Map Design and You - A Guide on Map Designing

When and why did you guys appear.

Sorry? I wasn’t part of this community in 2015 so you may be mistaking me for somebody else.

Apparently I suck at counting, 2016.
You posted at FE Map Creator thread “As someone who sucks at art, this thing is amazing. I don’t think I’d be able to just sit down and produce a good looking map by myself tile by tile, but this thing allows for all those small details to be done for me.”

people change over time

I still suck at aesthetics but once again that’s not really the purpose of this thread

4 Likes

Hey, this was a great starting point, would be curious to know if you’ve learned more since '18!

I just recently got into FE and have built a game to play as a tabletop with my friends based on it. and right now I’m stealing maps from FE titles but I know soon enough that won’t cut the cake. I’d be very interested in learning more.

Haven’t been here a while so I’m not sure what the rules are on necro posts.

The only thing I’d add to what’s already said is “what is the emotional pull or story goal in this map?” Things like pathing and unit density matter regardless of the map, but other factors change with what you want to accomplish. Is this map “baby’s first battle” or “the main characters kill everyone” or “the prince is on the run from enemy forces” whatever the emotional tone of the map is changes how you lay out paths, use reinforcements and how easily attainable the objective is.

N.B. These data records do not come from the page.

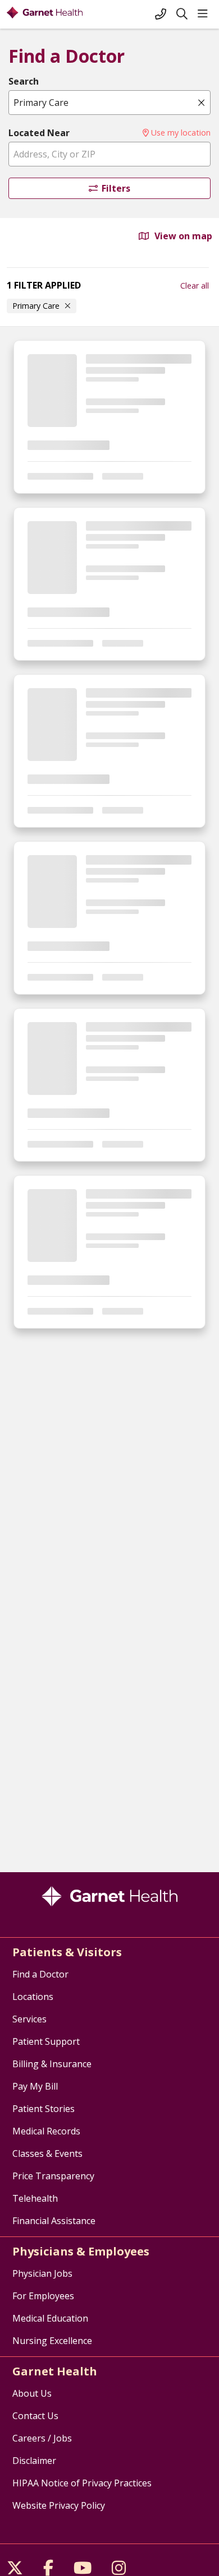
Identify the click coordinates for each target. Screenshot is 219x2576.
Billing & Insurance (52, 2064)
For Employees (43, 2296)
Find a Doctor (40, 1974)
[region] (109, 1099)
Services (29, 2019)
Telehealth (35, 2198)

When working on a romhack or a real FE game you want maps to be clear in objective, simple, but not so restrictive there’s no replay value. I’ve played far too many romhacks with convoluted, bloated, or restrictive maps with no replayability. These things bespeak an inexperience in game design. A very simple metric is to look at maps you like in fe and replicate what those maps do well.

Because you’re working in a tabletop environment you don’t have to worry so much about replayability. If you want your players to go down a path, you can design the map to lead them down that path and don’t have to face backlash of not being fun on a second playthough. Still give your players some agency and clear strategic decisions, but know that in a role playing environment it’s those key story beats that make or break the experience. You could have an average map, but if the main character’s archnemesis spawns halfway into the map you’ve bumped the experience for your players up to an 11. Create a map where it can played the “easy way” but people die or you can play it the hard way (risking everything) but at the chance of saving innocents. Those are the sorts of things FE type games thrive on.

2 Likes

They’re frowned upon.

@ValeVioletMote Don’t bump years-old threads.